電車の屋根の上で電車男(キアヌ・リーブス)と酔っ払い(デニス・ホッパー)が格闘してた。酔っ払いの頭が吹き飛んだ後車両は地上に飛び出て(地下鉄だったんだね)路上に転がった車両の中で電車男とエルメス(サンドラ・ブロック)が抱き合ってハッピーエンド。そのあとNHKを見たらこっちでも電車男をやってた。荒川車庫の中の空き車両に電車男たち(笠智衆、加藤嘉、藤原釜足、殿山泰司)が立てこもる話。エルメス(桃井かおり)はびんぼうなアパートに住んでいて好感を持った。酔っ払い(水谷豊)は鶴田浩二をしきりになじっていた。音楽はサンボマスターではなくてゴダイゴでした。
つうかやっぱ面白いわNHKアーカイヴス。電車男にあてはめたりするのは失礼だと思った(思うなら書くなと)。
※NHKの方は『男たちの旅路/シルバーシート』です念のため。77年のドラマ。キアヌのはいわずと知れた『スピード」。
という日記を冗談で書いたら、コメントでマイミクのかえるさんから、漱石の『三四郎』を電車男として読むと言う冗談の便乗があった。
そうだった。『三四郎』も電車の中で謎の女に出会うことから始まる小説だ。
その数日後のmixi日記。
コーヒー飲みながら町田康の『夫婦茶碗』を読んだ。
非常に面白かったのですが、同時に困惑しました。というのも、これもまたひとつの電車男であったからです。『夫婦茶碗』の終盤近く、いつの間にか病院で子供を出産したらしい自分の妻に呼ばれた主人公は、電車で病院に向かいます。この男は何やらメルヘンを妄想しながら廃線をふらふら歩いたりもします。電車男だ。
この主人公の妻はシャネルのバッグを持っていて、妙に上品で古風な言葉でしゃべります。
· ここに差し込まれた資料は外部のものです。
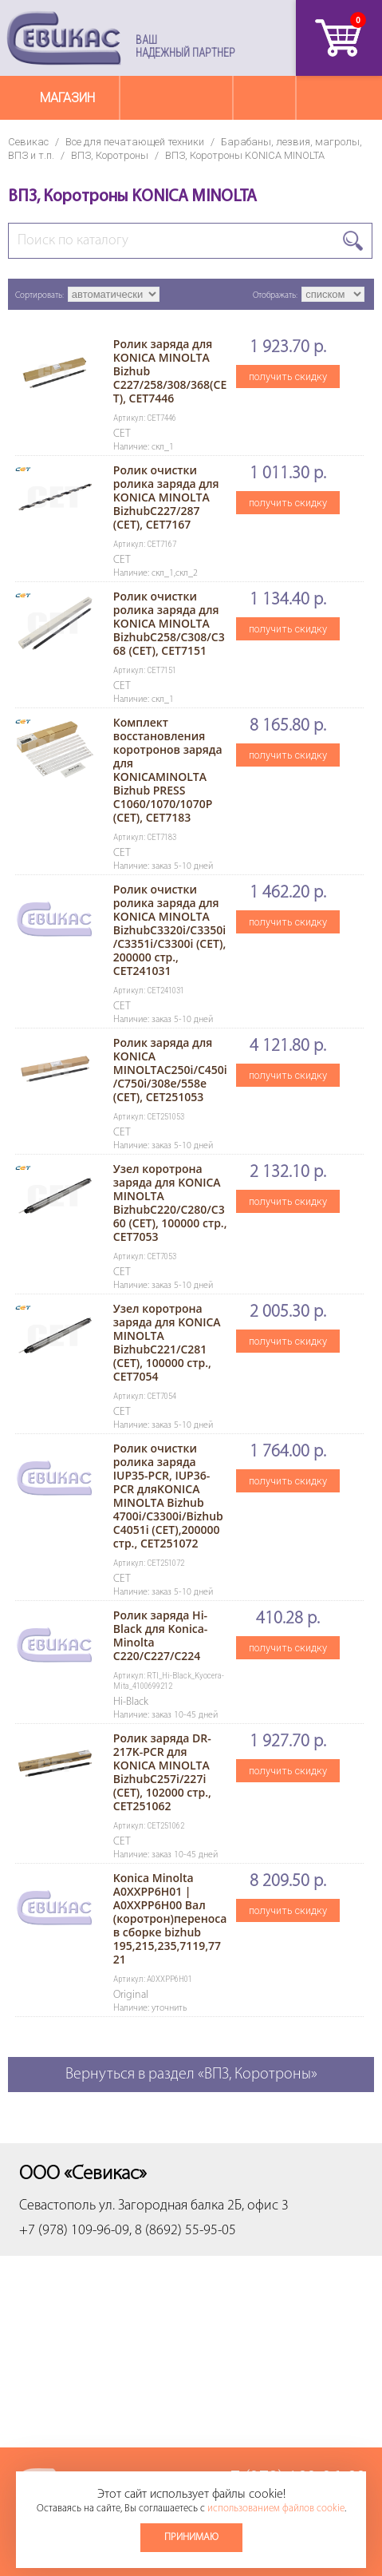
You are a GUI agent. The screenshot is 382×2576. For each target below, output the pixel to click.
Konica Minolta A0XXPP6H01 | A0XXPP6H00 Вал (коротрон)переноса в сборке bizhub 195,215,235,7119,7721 (170, 1918)
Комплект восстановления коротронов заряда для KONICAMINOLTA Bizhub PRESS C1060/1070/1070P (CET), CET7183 (168, 770)
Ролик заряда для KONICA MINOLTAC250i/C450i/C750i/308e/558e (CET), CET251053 (170, 1069)
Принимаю (191, 2537)
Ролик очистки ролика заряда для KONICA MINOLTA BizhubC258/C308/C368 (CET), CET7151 (169, 623)
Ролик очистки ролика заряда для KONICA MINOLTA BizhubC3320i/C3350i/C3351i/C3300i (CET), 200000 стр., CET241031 (169, 930)
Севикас (28, 142)
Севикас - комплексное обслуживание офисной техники (64, 38)
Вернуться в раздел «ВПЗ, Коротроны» (191, 2075)
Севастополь (57, 2205)
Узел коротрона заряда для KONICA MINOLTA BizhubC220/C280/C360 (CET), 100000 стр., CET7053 (170, 1202)
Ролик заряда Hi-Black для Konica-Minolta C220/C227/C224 (160, 1635)
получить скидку (288, 376)
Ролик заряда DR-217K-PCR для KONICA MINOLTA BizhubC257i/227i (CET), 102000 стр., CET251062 (162, 1771)
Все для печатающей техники (134, 142)
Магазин (67, 97)
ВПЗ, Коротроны (109, 155)
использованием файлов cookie (276, 2508)
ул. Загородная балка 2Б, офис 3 (194, 2205)
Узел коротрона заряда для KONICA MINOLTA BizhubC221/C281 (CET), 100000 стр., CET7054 (167, 1342)
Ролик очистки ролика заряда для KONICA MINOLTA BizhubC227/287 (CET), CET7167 (166, 497)
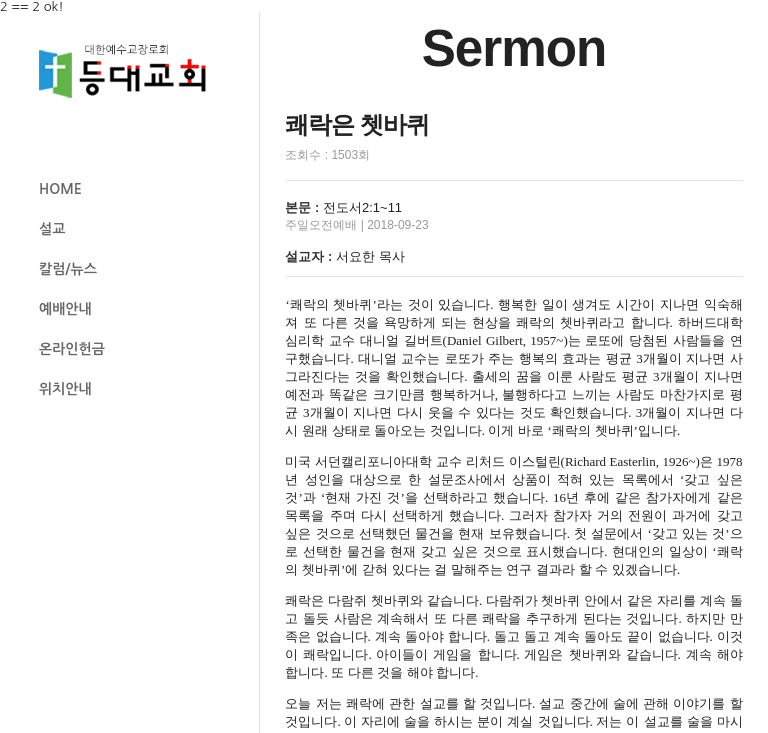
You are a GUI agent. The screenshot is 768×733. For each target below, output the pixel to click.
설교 (52, 229)
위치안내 (65, 389)
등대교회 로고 (131, 71)
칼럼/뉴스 (68, 269)
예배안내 (65, 309)
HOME (60, 189)
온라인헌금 (72, 349)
エルメスだ。
というわけで昨年10月頃私は電車男的なものに取り囲まれていたのですが、この『パーク・ライフ』も、読んでみたら電車男だった。
電車の中で知らない女の人に知人と間違えて話しかけてしまうことから始まるお話。
というか、『パーク・ライフ』は全体に漱石の『三四郎』のパロディっぽい。電車の中で偶然出会った謎の女。どっちつかずの時間を過ごす若い主人公。公園で気球をあげている賢者っぽいおじさんは広田先生みたいな…
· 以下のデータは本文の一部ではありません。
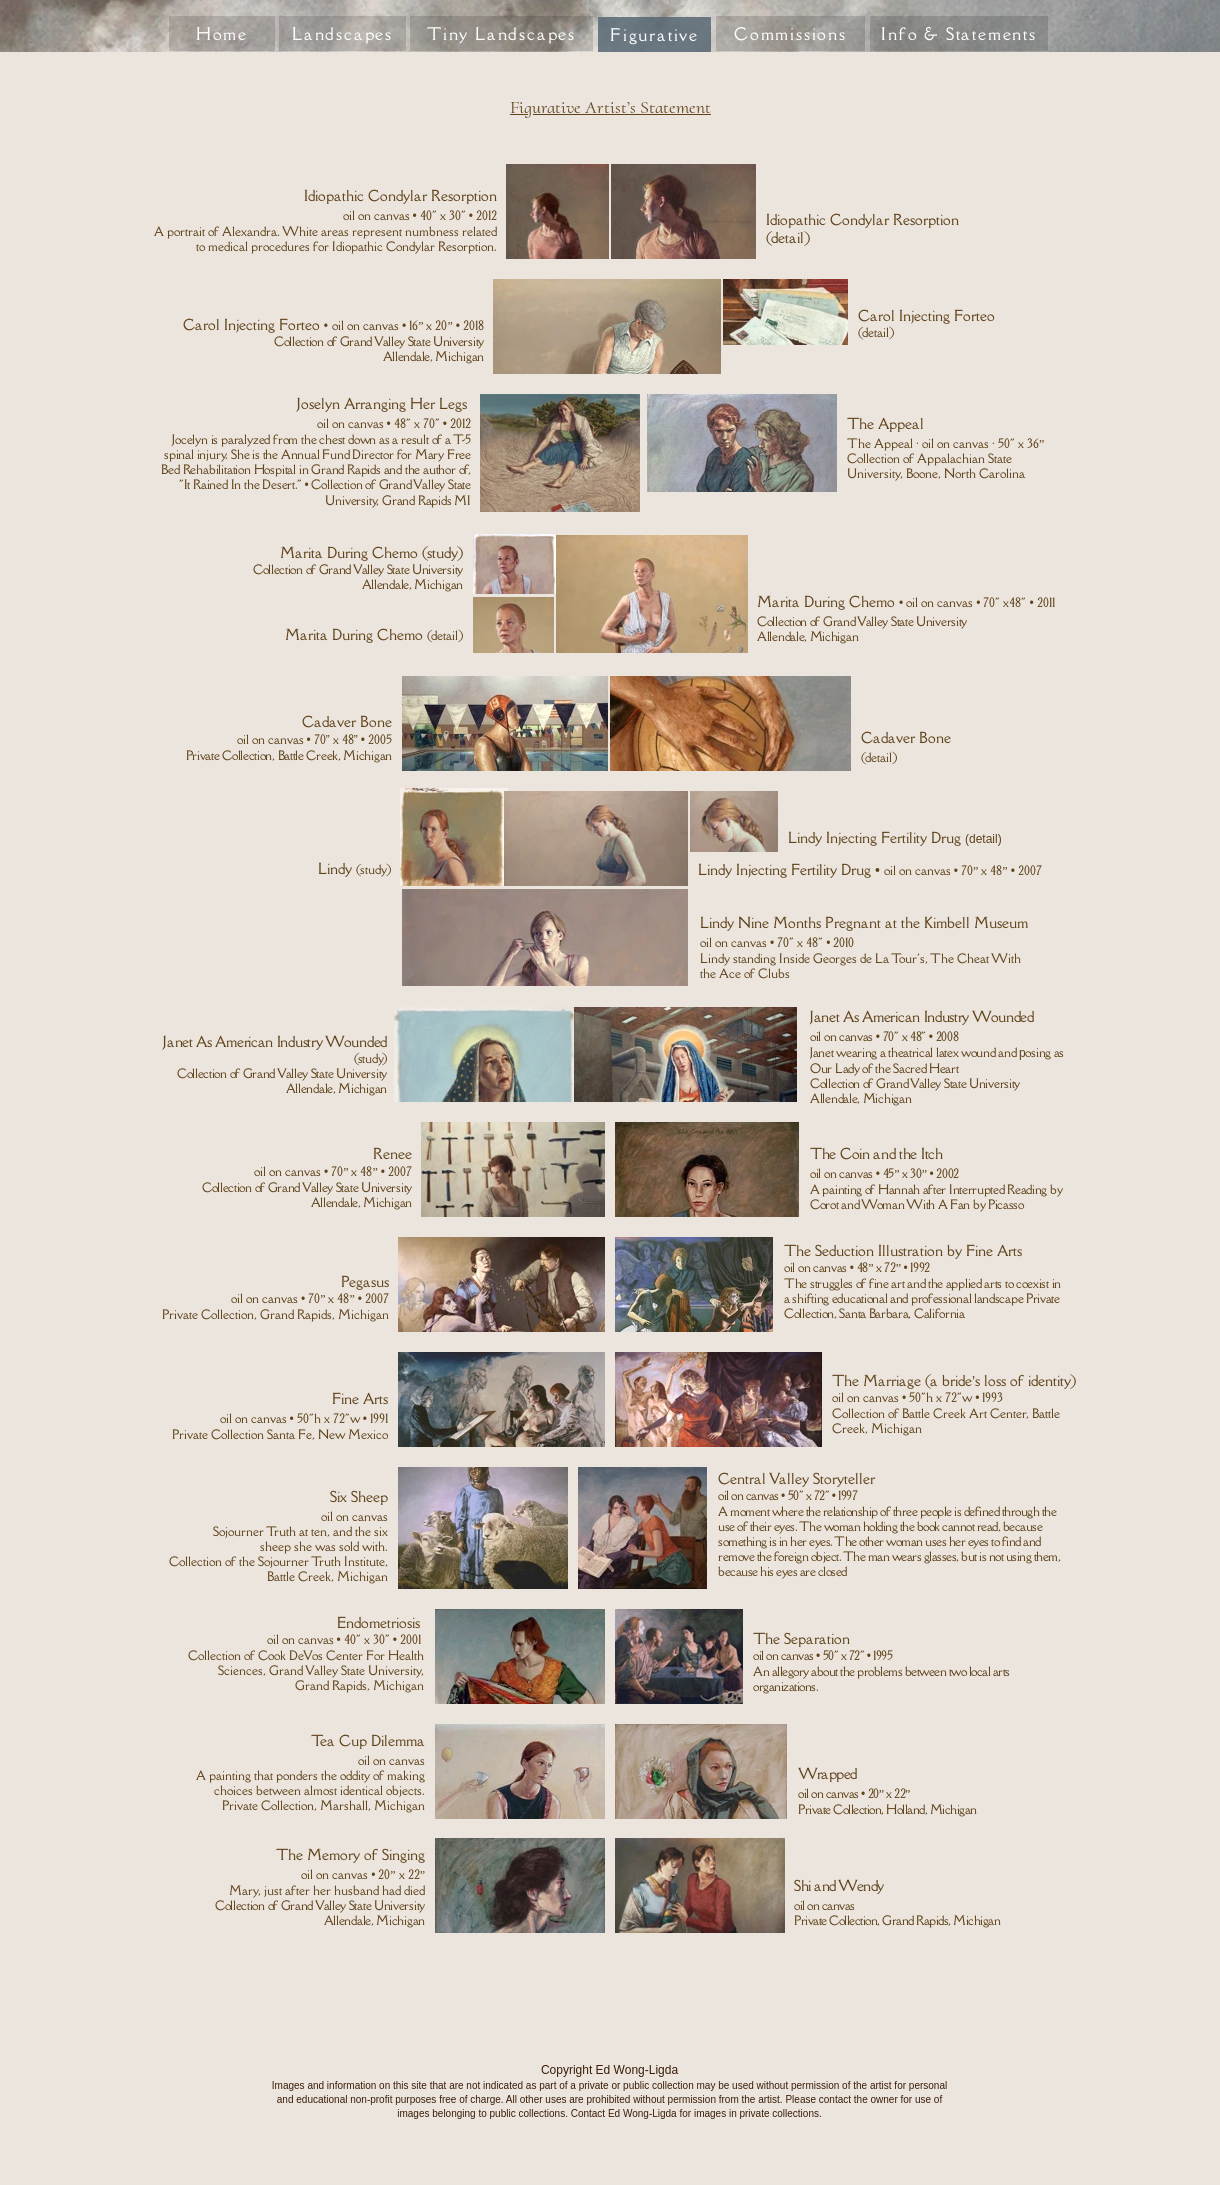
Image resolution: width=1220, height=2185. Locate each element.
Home (222, 34)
それにしてもこの小説やドラマのあちこちを走ってる電車は何なのかね、と思ってWebを彷徨していたら、次のような評論を見つけた。
http://www.big.or.jp/~solar/unlocked.html(仲俣暁生)
電車は密室から公共空間へ(あるいはその逆へと)走ってるんじゃないか、なんてことを思いましたです。